Step 1 – Select type of frequency distribution (Discrete or continuous)
Step 2 – Enter the Range or classes (X) seperated by comma (,)
Step 3 – Enter the Frequencies (f) seperated by comma
Step 4 – Click on "Calculate" for Pearson’s coefficient of skewness calculation
Step 5 – Calculate sample mean, sample median and standard deviation
Step 6 – Calculate Pearson’s coefficient of skewness
Example 1 – Karl Pearson’s Coefficient of Skewness
The number of students absent in a class was recorded every day for 60 days and the information is given in the following frequency distribution.
| No.of Students absent (x) | 0 | 1 | 2 | 3 | 4 | 5 | 6 |
|---|---|---|---|---|---|---|---|
| No.of days (f) | 3 | 6 | 18 | 18 | 8 | 5 | 2 |
Find the Karl Pearson’s coefficient of skewness.
Solution
| $x_i$ | $f_i$ | $f_i*x_i$ | $f_i*x_i^2$ | $cf$ | |
|---|---|---|---|---|---|
| 0 | 3 | 0 | 0 | 3 | |
| 1 | 6 | 6 | 6 | 9 | |
| 2 | 18 | 36 | 72 | 27 | |
| 3 | 18 | 54 | 162 | 45 | |
| 4 | 8 | 32 | 128 | 53 | |
| 5 | 5 | 25 | 125 | 58 | |
| 6 | 2 | 12 | 72 | 60 | |
| Total | 60 | 165 | 565 |
Sample mean
The sample mean of $X$ is
$$ \begin{aligned} \overline{x} &=\frac{1}{N}\sum_{i=1}^n f_ix_i\\ &=\frac{165}{60}\\ &=2.75 \end{aligned} $$
The average of no. of students absent is $2.75$ students.
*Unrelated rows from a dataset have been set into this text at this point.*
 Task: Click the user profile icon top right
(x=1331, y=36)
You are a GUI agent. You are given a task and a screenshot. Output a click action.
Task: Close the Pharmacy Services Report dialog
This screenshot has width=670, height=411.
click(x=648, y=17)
Since the given frequency distribution is bimodal, we use empirical formula to calculate Karl Pearson’s coefficient of skewness.
For asymmetric distribution,
$$ \begin{aligned} \text{Mean} - \text{Mode} &= 3(\text{Mean} - \text{Median}) \end{aligned} $$
Thus, Karl Pearson’s coefficient of skewness is given by
$$ \begin{aligned} S_k &=\dfrac{3(Mean-Median)}{sd}\\ &=\dfrac{\overline{x}-M}{s_x} \end{aligned} $$
Sample Median
Median no. of students absent is
$$ \begin{aligned} \text{Median} &=\bigg(\dfrac{N}{2}\bigg)^{th}\text{ value}\\ &= \bigg(\dfrac{60}{2}\bigg)^{th}\text{ value}\\ &=\big(30\big)^{th}\text{ value} \end{aligned} $$
The cumulative frequency just greater than or equal to $30$ is $45$. The corresponding value of $x$ is median. That is, $M =3$.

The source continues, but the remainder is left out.